New direction, higher grip
The setbacks were all part of the learning process. Lavillenie was adjusting to change under the direction of a new coach, Philippe D’Encausse, at his training base in the rugby union bastion of Clermont-Ferrand.
Lavillenie was rapid down the runway and lithe and dynamic at take-off. To better utilise those attributes, D’Encausse – a former international vaulter who finished eighth in the Olympic final in Seoul in 1988 and whose father, Herve, twice held the European record in the late 1960s – made adjustments to Lavillenie’s technique, switching him from a 5.10m pole to a 5.20m pole and getting him to grip the implement 7cm higher.
The idea was to increase the energy at the point of the plant and the results starred to show in those early 2014 indoor meets – before the quantum 6.16m leap in Donetsk.
“This is a new era for my old event,” Bubka proclaimed in the aftermath. “I am delighted for Renaud. I am sure he can go higher still.”

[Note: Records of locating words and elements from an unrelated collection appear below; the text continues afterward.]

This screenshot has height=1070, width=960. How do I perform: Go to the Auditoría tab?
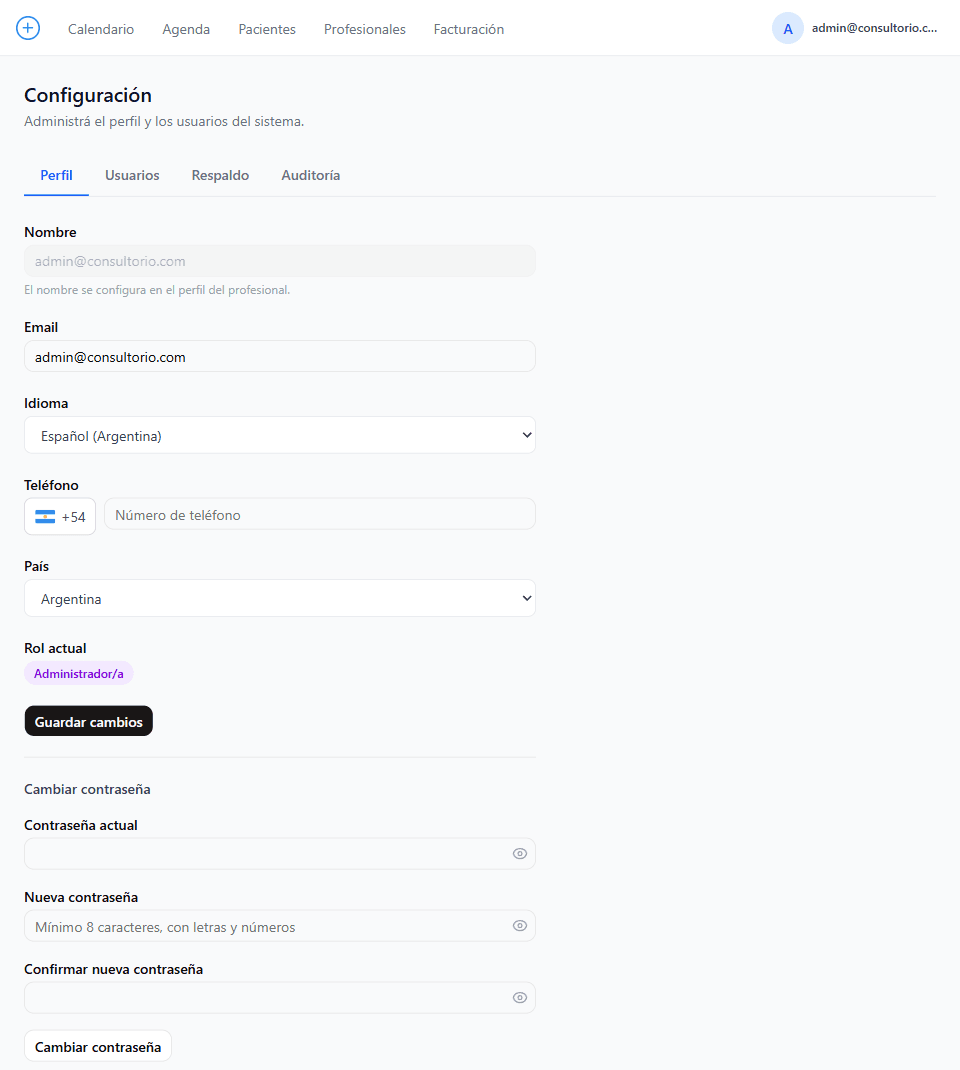pos(310,175)
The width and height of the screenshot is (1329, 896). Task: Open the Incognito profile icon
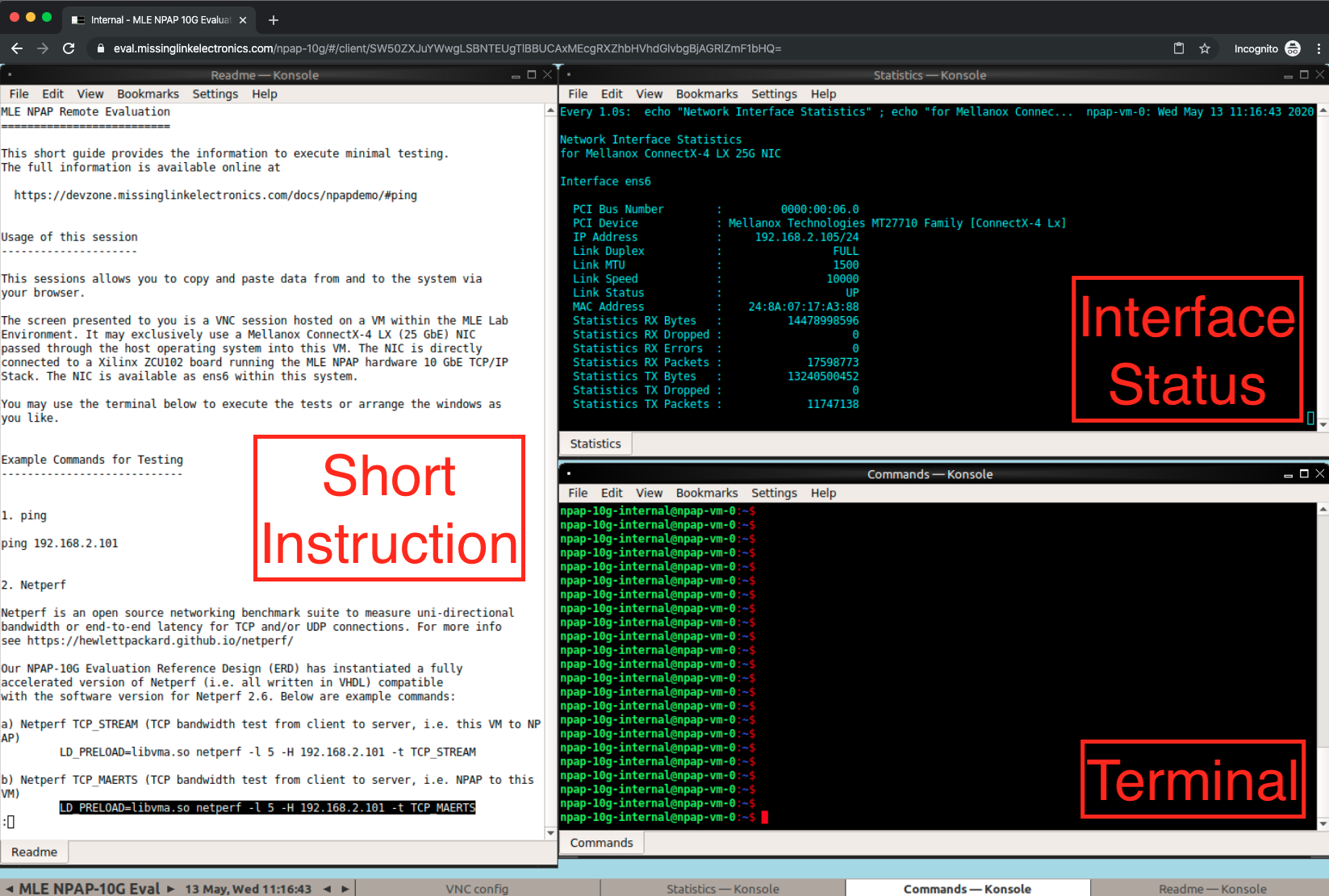pyautogui.click(x=1293, y=48)
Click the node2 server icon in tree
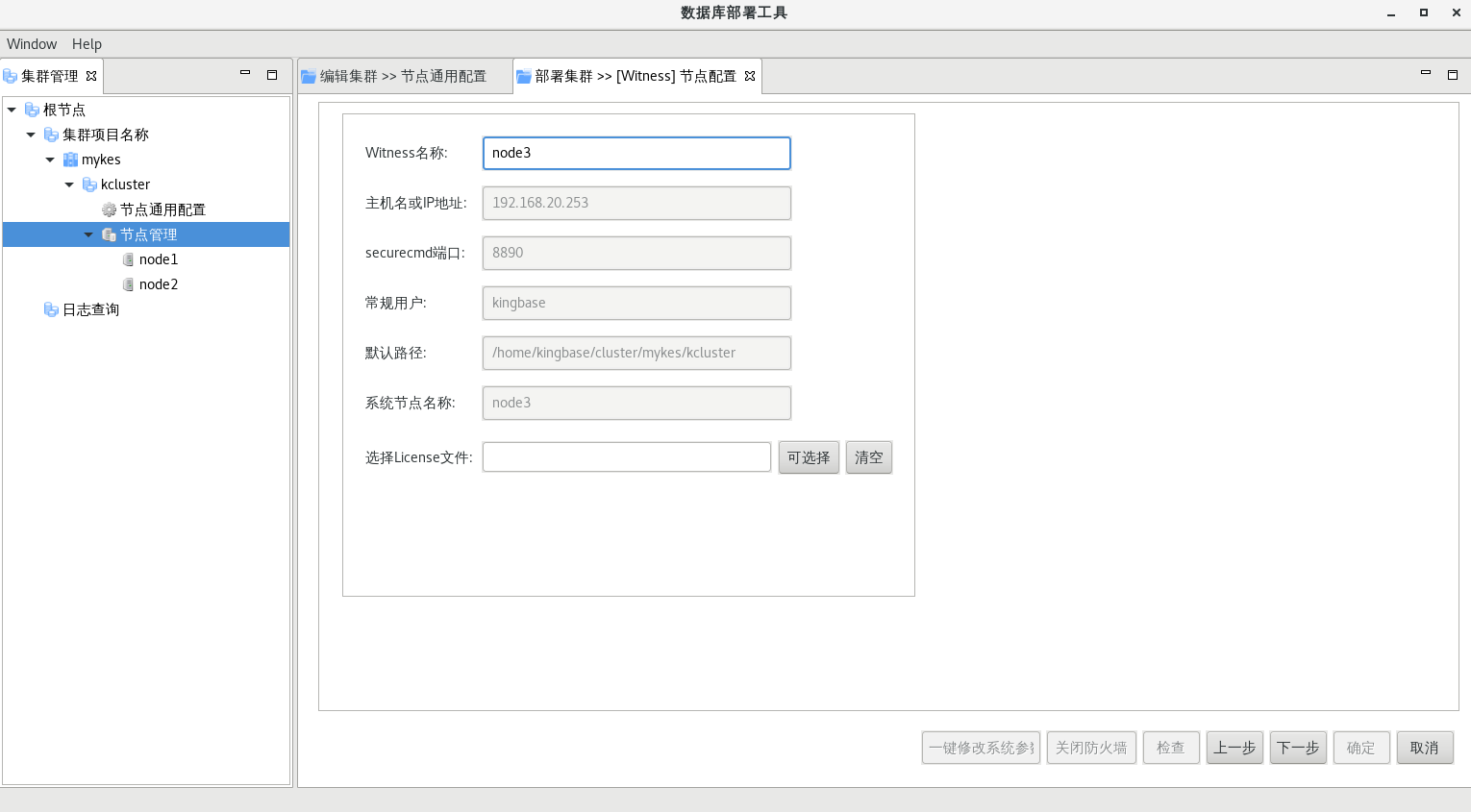1471x812 pixels. point(128,284)
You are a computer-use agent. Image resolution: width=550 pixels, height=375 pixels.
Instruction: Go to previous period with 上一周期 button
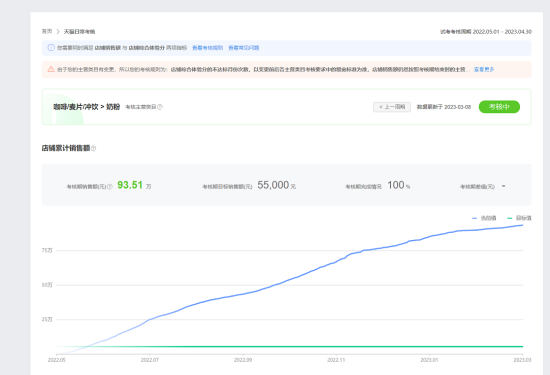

Lavillenie shared Bubka’s confidence. He had the bar raised by 5cm.
In attempting to soar, Icarus style, to 6.21m, however, the new world record-holder proceeded to crash on take off and lacerate his left ankle. He needed 15 stitches, missing the World Indoor Championships in Sopot.
“After jumping 6.16m, when I tried 6.21m it was not because I wanted to break the world record again,” Lavillenie insisted. “My goal was to try a jump that was 5cm higher and to see how my body was going to feel at that level.
“It was to prepare for the future - to see if I would be able to get this height in a future competition, to get the feeling for it.
“I tried the world record five times before I broke it, so it doesn’t happen every time. You can try the world record in training but you’re never in the same condition that you are in a competition.
“I always want more and 6.21 sounded good to me. It’s in my mind now. I had to know what it felt like to try it.
“I am still young. I’ve still got three very good years ahead of me, so we’ll see what will happen in the future.”
As it happened, the flying French athlete never made it over 6.10m again. His second best vault remained his 6.08m in Bydgoszcz from January 2014.
His third best, 6.06m, came indoors in Aubiere in February 2021, at the age of 34. That year Lavillenie reached his third Olympic final, finishing eighth, and in 2022 he placed fifth at the World Championships in Eugene.
Renaud Lavillenie in Oregon (© Getty Images)
Glittering career
At 36, he made a couple of Diamond League appearances last year – finishing eighth in Oslo and no-heighting in Stockholm – but managed a season’s best of only 5.61m.
It is four years now since Lavillenie lost his world record to Mondo Duplantis, the Swedish sensation who has raised global pole vault mark up to 6.23m, but as well as that 2012 Olympic gold and those four European indoor crowns the French athlete also boasts three world indoor and European outdoor titles and a silver and four bronze medals from the world outdoor championships.
Refreshingly, the free-spirited athlete also boasts more than one string to his sporting bow.
After the 2013 outdoor season, Lavillenie took part in the Le Mans 24 hour motorbike race, finishing 25th in the team race. He also pushed himself through the 10 events of the decathlon in the world class Decastar event in Talence, making a marked impression on Ashton Easton, the world record-holder and Olympic champion at the time, as he racked up 6670 points for 14th place.
“I already thought highly of Renaud, but after that I had huge respect for him,” Eaton said. “You can tell he’s a real sportsman. To me, that’s what it’s all about.”